■ Texto citado
● ● ● ● ● ● ●

Fogwill, en medio del caos de su escritorio, repleto de cables y
cigarrillos y rastros de chocolate y páginas sueltas de poemas que le
fascinaban, escribía al dictado de una voz, quizás la misma “voz
extraña” que escucha Fabián Casas o las voces que decía escuchar
Faulkner al trabajar en Mientras agonizo . El lugar común habla
de musas y son ellas, representadas del modo que sea, las que se
instalan alrededor del escritorio o son convocadas en el atelier, para
que el hombre común en una suerte de trance se convierta en el héroe que
intentará atrapar “el gran pez dorado” al que se refiere el director
David Lynch.
Tics, sudor y lágrimas
Cuando a Norman
Mailer le preguntaban de qué dependía su trabajo respondía con una
palabra que él consideraba desdichada: resistencia. “Convertirse en
escritor profesional es tan difícil como convertirse en atleta. A menudo
depende de la capacidad de mantener la fe en uno mismo”. No se escribe
novela dedicándole dos horas brillantes por semana, decía Mailer. No se
escribe una novela si se pierde demasiadas mañanas y demasiadas tardes
en una resaca. Cómo se escribe, entonces, es una de las obsesiones de
aquellos que ocupan los días en esa faena. Todo escritor tiene sus
rituales. Lo supo Francesco Piccolo cuando recababa anécdotas para su
libro Escribir es un tic (Ariel). Amparado en los ritos,
entiende Piccolo, el escritor puede trabajar con serenidad pero, más que
nada, crear un simbolismo por el que cada cual siente un apego
especial, hasta el extremo de construir un ambiente mágico para volcar
en él su energía creativa. Esta idea es literal en Toni Morrison. La
habitación donde escribe la premio Nobel está llena de duendes y
espíritus mágicos y no permite que nadie ingrese en ella por miedo a que
estas figuras se escapen si ven a un extraño. Encontramos ritos algo
más mundanos. La botella de whisky de Marguerite Duras, el mameluco de
mecánico que vestía García Márquez, el café en la famosa cafetera de
porcelana de Balzac.

● ● ● ● ● ● ●

(Líneas de datos)
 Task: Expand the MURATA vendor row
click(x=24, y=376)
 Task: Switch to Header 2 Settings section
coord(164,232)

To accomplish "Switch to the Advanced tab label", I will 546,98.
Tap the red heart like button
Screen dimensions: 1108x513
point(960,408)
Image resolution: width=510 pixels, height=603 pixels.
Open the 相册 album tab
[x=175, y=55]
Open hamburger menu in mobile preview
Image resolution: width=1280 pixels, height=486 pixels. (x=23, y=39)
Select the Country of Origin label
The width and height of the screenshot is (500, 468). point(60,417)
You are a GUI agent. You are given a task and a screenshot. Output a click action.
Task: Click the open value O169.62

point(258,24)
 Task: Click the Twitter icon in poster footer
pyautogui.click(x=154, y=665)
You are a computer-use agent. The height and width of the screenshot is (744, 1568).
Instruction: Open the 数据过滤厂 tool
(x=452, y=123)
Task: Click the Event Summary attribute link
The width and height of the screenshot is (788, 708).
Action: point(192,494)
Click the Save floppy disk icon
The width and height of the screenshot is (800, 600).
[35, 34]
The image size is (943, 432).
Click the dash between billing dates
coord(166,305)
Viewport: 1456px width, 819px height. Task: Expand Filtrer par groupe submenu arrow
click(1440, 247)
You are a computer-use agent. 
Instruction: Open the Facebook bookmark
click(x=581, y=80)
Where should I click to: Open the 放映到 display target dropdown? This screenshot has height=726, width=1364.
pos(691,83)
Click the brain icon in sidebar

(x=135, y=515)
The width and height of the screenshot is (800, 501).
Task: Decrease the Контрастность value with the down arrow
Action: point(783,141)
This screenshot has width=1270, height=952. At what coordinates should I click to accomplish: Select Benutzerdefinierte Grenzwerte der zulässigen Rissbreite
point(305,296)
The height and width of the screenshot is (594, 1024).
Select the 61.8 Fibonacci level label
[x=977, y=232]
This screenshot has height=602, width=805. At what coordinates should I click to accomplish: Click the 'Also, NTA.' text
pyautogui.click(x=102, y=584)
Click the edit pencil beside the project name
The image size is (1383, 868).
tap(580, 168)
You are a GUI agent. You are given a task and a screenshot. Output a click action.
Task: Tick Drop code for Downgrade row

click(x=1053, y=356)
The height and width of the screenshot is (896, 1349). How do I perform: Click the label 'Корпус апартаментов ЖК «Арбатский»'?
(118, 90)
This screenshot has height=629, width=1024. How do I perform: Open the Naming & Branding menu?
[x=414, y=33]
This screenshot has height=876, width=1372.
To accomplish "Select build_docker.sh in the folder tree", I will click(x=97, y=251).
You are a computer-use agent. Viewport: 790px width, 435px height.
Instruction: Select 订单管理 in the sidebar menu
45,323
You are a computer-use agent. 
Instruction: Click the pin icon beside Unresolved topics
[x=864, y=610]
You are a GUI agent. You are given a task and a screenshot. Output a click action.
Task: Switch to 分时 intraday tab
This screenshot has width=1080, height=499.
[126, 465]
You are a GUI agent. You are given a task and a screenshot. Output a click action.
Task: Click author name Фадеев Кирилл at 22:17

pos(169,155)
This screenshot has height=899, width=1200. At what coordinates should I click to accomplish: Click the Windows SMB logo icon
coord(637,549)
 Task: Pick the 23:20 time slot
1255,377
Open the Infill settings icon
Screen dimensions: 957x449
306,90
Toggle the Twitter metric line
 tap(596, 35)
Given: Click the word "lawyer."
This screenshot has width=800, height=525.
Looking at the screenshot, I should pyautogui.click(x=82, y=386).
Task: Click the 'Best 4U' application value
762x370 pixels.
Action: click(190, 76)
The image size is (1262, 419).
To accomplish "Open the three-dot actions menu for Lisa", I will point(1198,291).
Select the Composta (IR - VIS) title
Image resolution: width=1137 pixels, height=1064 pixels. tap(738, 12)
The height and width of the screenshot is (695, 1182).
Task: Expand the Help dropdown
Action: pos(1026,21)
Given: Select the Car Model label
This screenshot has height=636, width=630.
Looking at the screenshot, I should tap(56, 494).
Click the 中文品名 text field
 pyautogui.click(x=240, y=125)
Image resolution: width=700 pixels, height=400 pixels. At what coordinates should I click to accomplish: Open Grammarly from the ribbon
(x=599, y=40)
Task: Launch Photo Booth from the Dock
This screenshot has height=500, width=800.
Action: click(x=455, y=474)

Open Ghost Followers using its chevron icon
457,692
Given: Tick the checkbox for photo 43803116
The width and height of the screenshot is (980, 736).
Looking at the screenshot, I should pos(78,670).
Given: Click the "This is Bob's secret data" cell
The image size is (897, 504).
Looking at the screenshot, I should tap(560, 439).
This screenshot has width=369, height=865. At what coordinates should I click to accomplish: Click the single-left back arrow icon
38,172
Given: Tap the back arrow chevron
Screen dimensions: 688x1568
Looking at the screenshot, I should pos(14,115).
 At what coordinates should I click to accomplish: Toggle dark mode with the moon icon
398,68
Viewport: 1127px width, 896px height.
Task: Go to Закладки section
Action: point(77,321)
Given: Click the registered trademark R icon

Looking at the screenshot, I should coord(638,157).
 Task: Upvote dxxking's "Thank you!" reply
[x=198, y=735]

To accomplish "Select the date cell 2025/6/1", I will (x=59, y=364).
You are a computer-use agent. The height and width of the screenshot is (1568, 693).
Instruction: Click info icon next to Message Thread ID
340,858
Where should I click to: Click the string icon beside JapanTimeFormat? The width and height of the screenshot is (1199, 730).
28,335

● ● ● ● ● ● ●

■ Instrucciones y requisitos
Transcribe el texto citado completo, sin alterar ninguna palabra ni ningún signo. Básate únicamente en el texto citado.

■ Respuesta final
Fogwill, en medio del caos de su escritorio, repleto de cables y
cigarrillos y rastros de chocolate y páginas sueltas de poemas que le
fascinaban, escribía al dictado de una voz, quizás la misma “voz
extraña” que escucha Fabián Casas o las voces que decía escuchar
Faulkner al trabajar en Mientras agonizo . El lugar común habla
de musas y son ellas, representadas del modo que sea, las que se
instalan alrededor del escritorio o son convocadas en el atelier, para
que el hombre común en una suerte de trance se convierta en el héroe que
intentará atrapar “el gran pez dorado” al que se refiere el director
David Lynch.
Tics, sudor y lágrimas
Cuando a Norman
Mailer le preguntaban de qué dependía su trabajo respondía con una
palabra que él consideraba desdichada: resistencia. “Convertirse en
escritor profesional es tan difícil como convertirse en atleta. A menudo
depende de la capacidad de mantener la fe en uno mismo”. No se escribe
novela dedicándole dos horas brillantes por semana, decía Mailer. No se
escribe una novela si se pierde demasiadas mañanas y demasiadas tardes
en una resaca. Cómo se escribe, entonces, es una de las obsesiones de
aquellos que ocupan los días en esa faena. Todo escritor tiene sus
rituales. Lo supo Francesco Piccolo cuando recababa anécdotas para su
libro Escribir es un tic (Ariel). Amparado en los ritos,
entiende Piccolo, el escritor puede trabajar con serenidad pero, más que
nada, crear un simbolismo por el que cada cual siente un apego
especial, hasta el extremo de construir un ambiente mágico para volcar
en él su energía creativa. Esta idea es literal en Toni Morrison. La
habitación donde escribe la premio Nobel está llena de duendes y
espíritus mágicos y no permite que nadie ingrese en ella por miedo a que
estas figuras se escapen si ven a un extraño. Encontramos ritos algo
más mundanos. La botella de whisky de Marguerite Duras, el mameluco de
mecánico que vestía García Márquez, el café en la famosa cafetera de
porcelana de Balzac.